November 11th, 2011 No comments

I’ve been trying to do the MVCMusicStore v3.0b tutorial, and I wanted to use SQLExpress rather than SqlServerCe.4.0.

When trying to do this I ran into a number of problems but I finally figured it out.

This guide assumes you already have a working copy of SQL Server Express and that your user account is a System Administrator for the database.

This is the link to the PDF document for the v3.0b tutorial. MvcMusicStore v3.0

(*all page numbers quoted as on the document, page 45 is actually Page 46 when listed in Acrobat)

Below is what I did and the 2 solutions that I found..

  1. As on page 45* I created the AppData Folder.
  2. I downloaded the MVC assets and extracted the files from the zip file.
  3. Right click on AppData and add an existing file, and add in the MvcMusicStore.mdf.
  4. Edit the web.config and added the following connection string:
    
    <connectionStrings>
      <add name="MusicStoreDb"
        connectionString="Data Source=.\SQLEXPRESS;AttachDbFilename=|DataDirectory|MvcMusicStore.mdf;Integrated Security=True;"
        providerName="System.Data.SqlClient" />
    </connectionStrings>
      

  5. Added the MusicStoreEntities.cs as on page 47.

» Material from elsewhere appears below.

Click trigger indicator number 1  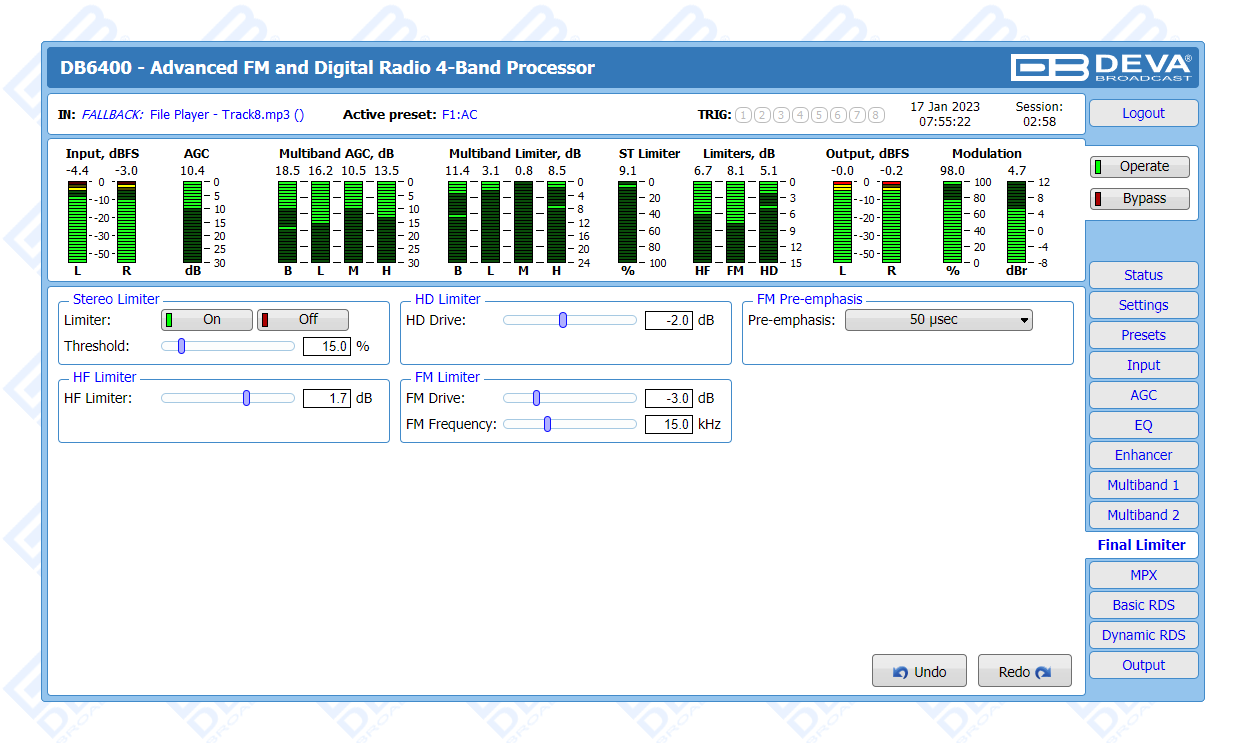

At this point Debug the site and I was getting errors. First I was getting errors about meta data failures.
I managed to play a bit more and somehow fixed the meta data issues so that it was no longer erroring, but the queries were not returning any data.

Then I noticed the following 2 issues:

  1. Write some code like the following

    
          MusicStoreEntities db = new MusicStoreEntities();
          string connection = db.Database.Connection.ConnectionString;
        


    Run up in debug and check the value stored in the connection string.

    Note that the database name is related to the application MvcMusicStore, “MvcMusicStore.Models.MusicStoreEntities”? WTF?
  2. Put a watch on the db.Database.Genres object and note the sql statement is is going to execute. The table name is “dbo.Genres”.
    The issue? Your datbase doesn’t have a “Genres” table it has a “Genre” table (minus the ‘s’).

Solution 1

So to fix these issues I have done the following:

  1. Create a default constructor in the MvcMusicStoreEntities class like follows:
    
    public MusicStoreEntities()
    {
        this.Database.Connection.ConnectionString = 
               ConfigurationManager.ConnectionStrings["MusicStoreDb"].ConnectionString;
    }
    

    This over-rides the connection string with the one that we have specified in the web.config.

  2. Pluralise your database.

    If your hosting your database on SQL Server you can use the SQL Management studio, or if you are hosting it in AppData then use the server explorer.
    Right click on each table and select “Open Table Definition”. Press F4 to view the properties window, Edit the “Name” property and change the name of the table and add an ‘s’ to the end, Genre -> Genres, Album -> Albums, Artist -> Artists etc. Save the file to apply the name change.

  3. Edit: A bit more digging and I also found this solution to the Pluralised problem, this removes the pluralised table names. Probably a bit easier than the above solution
    In your MusicStoreEntities class add the following
    
            using System.Data.Entity.ModelConfiguration.Conventions;
    
            protected override void OnModelCreating(DbModelBuilder modelBuilder)
            {
                modelBuilder.Conventions.Remove<PluralizingTableNameConvention>();
            }
    
  4. Debug your site and it should all work now.

Solution 2

In attempting to work out the above solution I also found a second solution.

  1. Ensure the constructor is removed from the MusicStoreEntities class.
  2. Edit the web.config file and add the following connection string
    
        <connectionStrings>
          <add name="MusicStoreDb"
            connectionString="Data Source=.\SQLEXPRESS;Integrated Security=True;"
            providerName="System.Data.SqlClient" />
        </connectionStrings>
        
  3. Add the Sample Data as on page 47 & 48 of the PDF guide.
  4. Debug your site and it should work.

    Launch SQL Mangement Studio and refresh the list of databases, you will see you new database [MvcMusicStore.Models.MusicStoreEntities] and look at the tables and they have pluralised names.

Hope this works for you as it did for me. Happy MVC’ing.